The rule is mandated by Section 1504 of the Dodd-Frank Act, which requires all extractive companies listed on U.S. exchanges to report all payments made to U.S. and foreign governments for oil, gas and mining resources. In July 2013, the U.S. District Court vacated the rule, remanding it back to the SEC for additional analysis and better justification for its decisions on several key requirements.
The SEC was already a year past the statutory deadline when it released its final rule implementing section 1504 in August 2012, and in light of the District Court’s vacatur order, the rule is now almost three years overdue.

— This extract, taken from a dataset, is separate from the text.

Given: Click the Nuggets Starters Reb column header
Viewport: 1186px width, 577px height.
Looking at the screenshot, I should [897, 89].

The letter was organized by Congresswoman Maxine Waters (D-CA), the Ranking Member of the Financial Services Committee. Waters led the letter along with Reps. Eliot Engel (D-NY) and Peter DeFazio (D-OR), Ranking Members of the House Foreign Affairs Committee and the House Natural Resources Committee, respectively.
“The implementation of Section 1504 is critical,” the letter states. “Resource revenue transparency allows shareholders to make better-informed assessments of risks and opportunity costs, threats to corporate reputation, and the long-term prospects of the companies in which they invest. It is no surprise, then, that investors with assets worth over $5.6 trillion recently called on the SEC to quickly reissue a strong rule to align with transparency rules in other markets.

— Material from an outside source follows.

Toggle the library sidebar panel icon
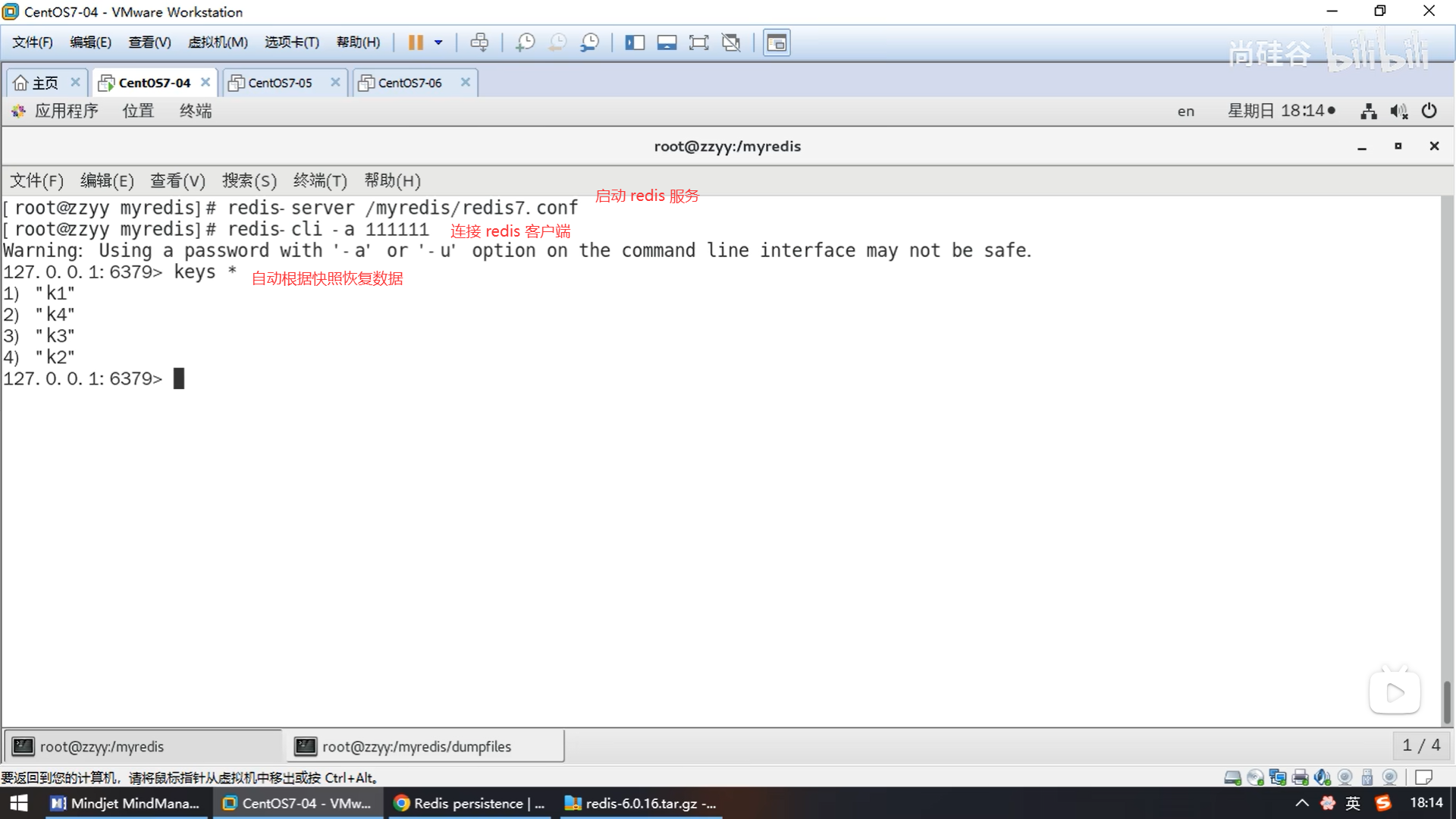 (635, 42)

“Public reporting of extractive payments is also fundamental to improving governance, curbing corruption, improving revenue management, and allowing citizens to demand greater accountability from their governments for spending that serves the public interest,” the letter continues. “This, in turn, can help create more stable and democratic governments, as well as more stable business environments, which contribute to the advancement of U.S. national security interests.”
Full text of the letter is below, a signed copy can be found here.
June 11, 2014
The Honorable Mary Jo White
Dear Chair White:
We are aware that the Securities and Exchange Commission (SEC) recently announced its anticipated agenda for the next ten-month period, and that this agenda includes a proposal to initiate rulemaking for Section 1504 of the Dodd-Frank Act by March 2015.

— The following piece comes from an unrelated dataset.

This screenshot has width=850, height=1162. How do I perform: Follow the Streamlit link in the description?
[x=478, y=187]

Public reporting of extractive payments is also fundamental to improving governance, curbing corruption, improving revenue management, and allowing citizens to demand greater accountability from their governments for spending that serves the public interest. This, in turn, can help create more stable and democratic governments, as well as more stable business environments, which contribute to the advancement of U.S. national security interests.
Since its passage, Congress has continued to support the strong implementation of Section 1504 rules. Last year, legislation to implement an agreement between the U.S. and Mexico to develop oil and gas reserves in the Gulf of Mexico (HR 1613) was significantly delayed when the House version of the bill included a waiver from Section 1504 requirements. The White House strongly objected to the House bill precisely because of the waiver, and issued a Statement of Administration Policy calling the exemption unnecessary and claiming it would directly and negatively impact U.S. efforts to increase transparency and accountability in the oil, gas, and minerals sectors. Congress ultimately passed a version of the bill that did not include the Section 1504 waiver.
Importantly, the final legislation was supported by the same industry groups and lawmakers who initially alleged that Section 1504 would create conflicts of law and put American companies at a competitive disadvantage.